De acordo com o estudo, 94% dos pais afirmam que o mais importante para a reabertura das salas de aula é respeitar as normas sanitárias, como distanciamento, higienização, uso de máscaras, entre outras medidas. Preocupação semelhante foi encontrada por uma escola particular de Porto Alegre que realizou um levantamento junto às famílias. No Colégio Santa Doroteia, 55,7% dos pais que responderam a uma pesquisa da direção apontaram que seus filhos não frequentariam aulas presenciais enquanto durar a pandemia, mesmo que um retorno às atividades presenciais seja autorizado em breve.
Todas as nossas ações têm que ser firmadas na quantidade de alunos que retornam.
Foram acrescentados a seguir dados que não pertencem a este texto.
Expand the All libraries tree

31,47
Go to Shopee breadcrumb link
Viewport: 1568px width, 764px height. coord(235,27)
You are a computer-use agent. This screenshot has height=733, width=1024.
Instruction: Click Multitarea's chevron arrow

Por isso é importante saber o que as famílias estão pensando, estão sentindo
JANAINA KUNZLER
diretora administrativa do Colégio Santa Doroteia
— Nossa política é sempre de ouvir as famílias. Para a escola voltar, abrir as portas, temos que organizar toda a questão do distanciamento. E todas as nossas ações têm que ser firmadas na quantidade de alunos que retornam. Por isso é importante saber o que as famílias estão pensando, estão sentindo, porque tudo tem que ser preparado de acordo com isso — explica Janaina Kunzler, diretora administrativa da escola.
Nessa pesquisa, 34,5% das famílias afirmaram que os filhos retornariam às aulas presenciais, e 9,8% dos entrevistados responderam que isso não aconteceria com suas crianças e adolescentes porque elas fazem parte do grupo de risco. O percentual é semelhante ao encontrado pelo levantamento nacional, em que a maioria dos pais concorda que haverá alterações na rotina escolar. Para 78,9%, dos entrevistados, esse retorno deveria ser em dias alternados, e 43,2% afirmaram que a volta deveria ser com horário reduzido, enquanto 35,7% prefeririam manter a carga horária.
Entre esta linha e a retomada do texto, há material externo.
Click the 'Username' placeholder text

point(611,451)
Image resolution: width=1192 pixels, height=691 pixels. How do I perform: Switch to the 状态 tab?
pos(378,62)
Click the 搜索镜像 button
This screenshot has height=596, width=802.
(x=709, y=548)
No Facebook, um grupo que reúne 5,4 mil membros defende o direito das famílias ao ensino não presencial durante a pandemia. Em uma pesquisa informal, 30% dos pais apontaram que as aulas somente deveriam ser retomadas no ano que vem, enquanto a maioria, totalizando 41,1%, respondeu que não deve haver retorno às aulas presenciais enquanto não houver uma vacina.
A consultora educacional e psicóloga Carla Jarlicht destaca que essa nova realidade será um grande desafio para todos na escola.
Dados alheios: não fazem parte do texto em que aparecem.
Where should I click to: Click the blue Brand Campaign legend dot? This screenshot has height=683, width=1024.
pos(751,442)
O mais interessante e produtivo seria investir em soluções que possam atender ao coletivo, a um retorno às escolas a seu tempo, de forma saudável e segura
CARLA JARLICHT
Consultora educacional e psicóloga
— Vão dos aspectos estruturais e organizacionais da escola, que deverá atender aos protocolos, aos aspectos emocionais, que envolvem não só o acolhimento dos alunos como também o das famílias. Todos estão, em alguma medida, sensíveis a tudo que vem acontecendo e, de certa forma, inseguros, ansiosos e um tanto esperançosos com o que está por vir — define Carla.
A psicóloga explica que é legítima a preocupação das famílias e que isso precisa ser entendido dentro do atual contexto, que ainda é muito frágil e indefinido. Governo e escolas, ela afirma, terão que se perguntar sobre a real possibilidade de atender a essa demanda sem sobrecarregar professores e alunos.
— Caberá a cada escola decidir como proceder de acordo com o que estiver determinado por lei, que defende o direito à educação plena da criança e do adolescente. Sendo assim, o mais interessante e produtivo seria investir em soluções que possam atender ao coletivo, a um retorno às escolas a seu tempo, de forma saudável, segura e cheia de afeto — explica a psicóloga.